(EXERCISE MATERIALS)
"""

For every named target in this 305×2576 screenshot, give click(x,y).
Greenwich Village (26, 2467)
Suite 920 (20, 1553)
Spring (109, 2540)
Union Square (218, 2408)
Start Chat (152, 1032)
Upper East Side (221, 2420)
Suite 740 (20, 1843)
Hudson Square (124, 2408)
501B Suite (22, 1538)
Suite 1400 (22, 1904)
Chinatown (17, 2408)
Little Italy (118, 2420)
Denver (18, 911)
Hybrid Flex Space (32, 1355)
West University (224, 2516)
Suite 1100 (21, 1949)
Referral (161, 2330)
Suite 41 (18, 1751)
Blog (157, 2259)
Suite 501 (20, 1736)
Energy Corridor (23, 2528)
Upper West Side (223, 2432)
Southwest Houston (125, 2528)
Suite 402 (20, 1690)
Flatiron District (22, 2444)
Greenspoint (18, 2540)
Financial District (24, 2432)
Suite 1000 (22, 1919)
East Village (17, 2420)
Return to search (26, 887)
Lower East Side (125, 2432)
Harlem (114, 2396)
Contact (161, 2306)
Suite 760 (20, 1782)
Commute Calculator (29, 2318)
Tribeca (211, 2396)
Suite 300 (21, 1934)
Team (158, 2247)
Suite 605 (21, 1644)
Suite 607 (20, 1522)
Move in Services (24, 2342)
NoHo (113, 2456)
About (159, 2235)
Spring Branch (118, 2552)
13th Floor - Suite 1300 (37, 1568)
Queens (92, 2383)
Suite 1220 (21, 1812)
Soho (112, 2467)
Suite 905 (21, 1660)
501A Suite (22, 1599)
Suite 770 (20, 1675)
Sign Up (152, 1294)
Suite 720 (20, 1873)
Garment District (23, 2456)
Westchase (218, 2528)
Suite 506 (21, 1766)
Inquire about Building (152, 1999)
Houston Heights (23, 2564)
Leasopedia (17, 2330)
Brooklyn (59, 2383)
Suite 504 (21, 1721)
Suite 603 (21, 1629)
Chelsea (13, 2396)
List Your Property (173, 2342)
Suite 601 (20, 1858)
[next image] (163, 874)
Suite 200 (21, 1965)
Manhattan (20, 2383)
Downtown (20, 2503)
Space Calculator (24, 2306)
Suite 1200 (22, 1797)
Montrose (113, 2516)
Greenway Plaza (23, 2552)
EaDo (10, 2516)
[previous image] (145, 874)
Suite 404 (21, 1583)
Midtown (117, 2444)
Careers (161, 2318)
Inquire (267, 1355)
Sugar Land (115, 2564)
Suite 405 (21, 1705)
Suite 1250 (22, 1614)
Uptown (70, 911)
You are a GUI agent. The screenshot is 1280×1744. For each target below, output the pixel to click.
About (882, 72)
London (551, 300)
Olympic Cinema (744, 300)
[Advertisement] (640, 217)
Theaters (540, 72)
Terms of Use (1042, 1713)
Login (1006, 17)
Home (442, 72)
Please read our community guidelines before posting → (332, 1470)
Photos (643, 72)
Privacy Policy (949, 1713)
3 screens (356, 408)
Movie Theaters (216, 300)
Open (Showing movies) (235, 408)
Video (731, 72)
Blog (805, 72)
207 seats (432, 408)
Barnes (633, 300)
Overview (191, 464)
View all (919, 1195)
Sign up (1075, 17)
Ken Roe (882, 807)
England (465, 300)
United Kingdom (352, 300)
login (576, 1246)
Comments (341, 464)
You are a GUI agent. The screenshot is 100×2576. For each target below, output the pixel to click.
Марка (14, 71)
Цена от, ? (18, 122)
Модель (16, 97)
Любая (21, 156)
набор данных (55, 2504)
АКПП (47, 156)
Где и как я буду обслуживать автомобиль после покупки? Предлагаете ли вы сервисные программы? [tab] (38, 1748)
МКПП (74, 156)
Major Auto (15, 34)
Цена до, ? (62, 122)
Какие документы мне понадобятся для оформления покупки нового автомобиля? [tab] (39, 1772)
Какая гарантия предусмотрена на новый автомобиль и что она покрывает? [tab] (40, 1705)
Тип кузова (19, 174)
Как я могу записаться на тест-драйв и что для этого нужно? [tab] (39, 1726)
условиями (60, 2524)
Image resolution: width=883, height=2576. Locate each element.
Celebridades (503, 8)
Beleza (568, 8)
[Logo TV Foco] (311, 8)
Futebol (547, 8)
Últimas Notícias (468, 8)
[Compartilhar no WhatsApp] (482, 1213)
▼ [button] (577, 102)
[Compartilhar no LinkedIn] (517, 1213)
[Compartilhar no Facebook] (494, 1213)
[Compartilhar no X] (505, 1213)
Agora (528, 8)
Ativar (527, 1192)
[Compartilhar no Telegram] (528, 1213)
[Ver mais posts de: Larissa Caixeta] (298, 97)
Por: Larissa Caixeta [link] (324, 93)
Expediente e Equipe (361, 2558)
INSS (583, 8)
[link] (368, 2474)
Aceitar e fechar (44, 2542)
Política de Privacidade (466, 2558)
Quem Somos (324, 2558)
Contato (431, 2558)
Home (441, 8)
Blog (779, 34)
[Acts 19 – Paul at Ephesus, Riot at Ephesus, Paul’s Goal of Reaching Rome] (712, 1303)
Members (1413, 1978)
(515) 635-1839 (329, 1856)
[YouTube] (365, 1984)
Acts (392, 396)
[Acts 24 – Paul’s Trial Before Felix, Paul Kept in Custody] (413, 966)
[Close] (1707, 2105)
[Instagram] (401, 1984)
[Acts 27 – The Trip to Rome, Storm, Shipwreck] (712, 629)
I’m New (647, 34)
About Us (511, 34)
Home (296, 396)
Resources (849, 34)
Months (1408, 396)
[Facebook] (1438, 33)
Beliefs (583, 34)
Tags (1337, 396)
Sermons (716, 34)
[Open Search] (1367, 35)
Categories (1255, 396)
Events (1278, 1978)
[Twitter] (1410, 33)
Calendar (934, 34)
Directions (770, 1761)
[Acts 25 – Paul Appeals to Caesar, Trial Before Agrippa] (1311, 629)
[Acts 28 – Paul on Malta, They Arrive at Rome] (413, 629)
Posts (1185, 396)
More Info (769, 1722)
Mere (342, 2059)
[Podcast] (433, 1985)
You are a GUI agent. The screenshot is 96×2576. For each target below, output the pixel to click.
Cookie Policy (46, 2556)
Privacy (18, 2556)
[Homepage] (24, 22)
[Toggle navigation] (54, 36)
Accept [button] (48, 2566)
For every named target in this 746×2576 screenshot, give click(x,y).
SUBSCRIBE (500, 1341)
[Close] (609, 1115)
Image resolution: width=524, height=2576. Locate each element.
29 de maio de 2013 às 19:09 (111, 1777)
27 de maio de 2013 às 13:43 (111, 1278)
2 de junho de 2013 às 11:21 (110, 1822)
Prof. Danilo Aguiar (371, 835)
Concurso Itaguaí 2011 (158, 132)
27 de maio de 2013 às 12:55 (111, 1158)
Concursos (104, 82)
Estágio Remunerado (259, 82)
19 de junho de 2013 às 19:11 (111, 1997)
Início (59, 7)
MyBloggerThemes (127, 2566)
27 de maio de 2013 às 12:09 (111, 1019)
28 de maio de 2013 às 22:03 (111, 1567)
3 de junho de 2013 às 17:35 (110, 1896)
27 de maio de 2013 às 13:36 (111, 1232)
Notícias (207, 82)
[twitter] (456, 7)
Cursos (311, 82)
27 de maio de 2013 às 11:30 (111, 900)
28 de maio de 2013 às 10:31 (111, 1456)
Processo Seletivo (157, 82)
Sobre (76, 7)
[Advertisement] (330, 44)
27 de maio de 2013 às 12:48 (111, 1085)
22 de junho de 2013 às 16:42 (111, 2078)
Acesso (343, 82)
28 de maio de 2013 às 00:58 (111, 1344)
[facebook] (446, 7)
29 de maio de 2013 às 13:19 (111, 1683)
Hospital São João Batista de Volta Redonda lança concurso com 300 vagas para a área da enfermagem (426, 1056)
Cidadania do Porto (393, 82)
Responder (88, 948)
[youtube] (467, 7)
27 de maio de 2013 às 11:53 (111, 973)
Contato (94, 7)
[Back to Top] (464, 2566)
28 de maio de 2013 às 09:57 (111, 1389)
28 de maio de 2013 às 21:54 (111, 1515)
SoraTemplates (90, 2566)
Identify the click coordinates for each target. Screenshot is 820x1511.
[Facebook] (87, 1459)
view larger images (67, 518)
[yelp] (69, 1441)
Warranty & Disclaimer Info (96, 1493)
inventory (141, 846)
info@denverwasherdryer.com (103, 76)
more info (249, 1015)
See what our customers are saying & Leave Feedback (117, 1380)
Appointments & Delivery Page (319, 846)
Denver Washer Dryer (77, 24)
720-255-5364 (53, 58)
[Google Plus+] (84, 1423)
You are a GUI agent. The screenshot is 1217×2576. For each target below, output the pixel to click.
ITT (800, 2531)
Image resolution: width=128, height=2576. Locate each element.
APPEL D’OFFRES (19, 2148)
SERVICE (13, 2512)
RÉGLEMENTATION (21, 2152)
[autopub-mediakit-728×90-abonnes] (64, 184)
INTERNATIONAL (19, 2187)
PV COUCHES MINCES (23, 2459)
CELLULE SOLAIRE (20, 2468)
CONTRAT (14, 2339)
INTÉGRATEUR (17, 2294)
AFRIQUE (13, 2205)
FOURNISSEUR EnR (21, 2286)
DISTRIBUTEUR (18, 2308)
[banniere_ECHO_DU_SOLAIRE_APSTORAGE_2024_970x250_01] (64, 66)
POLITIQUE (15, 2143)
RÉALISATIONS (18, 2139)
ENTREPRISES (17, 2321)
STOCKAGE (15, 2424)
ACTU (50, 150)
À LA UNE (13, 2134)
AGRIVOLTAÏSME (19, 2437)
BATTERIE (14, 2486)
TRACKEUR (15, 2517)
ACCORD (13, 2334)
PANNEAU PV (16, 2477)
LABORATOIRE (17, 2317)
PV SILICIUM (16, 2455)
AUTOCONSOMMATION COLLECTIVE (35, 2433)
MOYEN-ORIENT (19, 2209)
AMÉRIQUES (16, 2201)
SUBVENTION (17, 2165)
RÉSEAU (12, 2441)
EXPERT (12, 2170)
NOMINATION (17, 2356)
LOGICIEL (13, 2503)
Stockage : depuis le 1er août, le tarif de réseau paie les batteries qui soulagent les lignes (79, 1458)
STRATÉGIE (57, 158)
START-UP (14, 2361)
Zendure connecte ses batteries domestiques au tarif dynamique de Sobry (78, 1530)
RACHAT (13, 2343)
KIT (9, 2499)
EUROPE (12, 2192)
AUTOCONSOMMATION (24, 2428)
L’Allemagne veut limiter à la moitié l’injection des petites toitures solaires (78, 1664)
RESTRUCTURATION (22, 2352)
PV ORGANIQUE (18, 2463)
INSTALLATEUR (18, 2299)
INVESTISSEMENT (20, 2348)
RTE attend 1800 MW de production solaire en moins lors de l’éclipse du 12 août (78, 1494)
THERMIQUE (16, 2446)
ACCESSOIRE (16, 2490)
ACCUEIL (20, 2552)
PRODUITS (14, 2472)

"""

(PROBLEM DESCRIPTION)
The answer is the run of lines above from the line containing "[Google Plus+] (84, 1423)" through the line containing "AUTOCONSOMMATION COLLECTIVE (35, 2433)", copied exactly and alone.

(RESULT OF THIS EXERCISE)
[Google Plus+] (84, 1423)
You are a GUI agent. The screenshot is 1217×2576. For each target below, output the pixel to click.
ITT (800, 2531)
Image resolution: width=128, height=2576. Locate each element.
APPEL D’OFFRES (19, 2148)
SERVICE (13, 2512)
RÉGLEMENTATION (21, 2152)
[autopub-mediakit-728×90-abonnes] (64, 184)
INTERNATIONAL (19, 2187)
PV COUCHES MINCES (23, 2459)
CELLULE SOLAIRE (20, 2468)
CONTRAT (14, 2339)
INTÉGRATEUR (17, 2294)
AFRIQUE (13, 2205)
FOURNISSEUR EnR (21, 2286)
DISTRIBUTEUR (18, 2308)
[banniere_ECHO_DU_SOLAIRE_APSTORAGE_2024_970x250_01] (64, 66)
POLITIQUE (15, 2143)
RÉALISATIONS (18, 2139)
ENTREPRISES (17, 2321)
STOCKAGE (15, 2424)
ACTU (50, 150)
À LA UNE (13, 2134)
AGRIVOLTAÏSME (19, 2437)
BATTERIE (14, 2486)
TRACKEUR (15, 2517)
ACCORD (13, 2334)
PANNEAU PV (16, 2477)
LABORATOIRE (17, 2317)
PV SILICIUM (16, 2455)
AUTOCONSOMMATION COLLECTIVE (35, 2433)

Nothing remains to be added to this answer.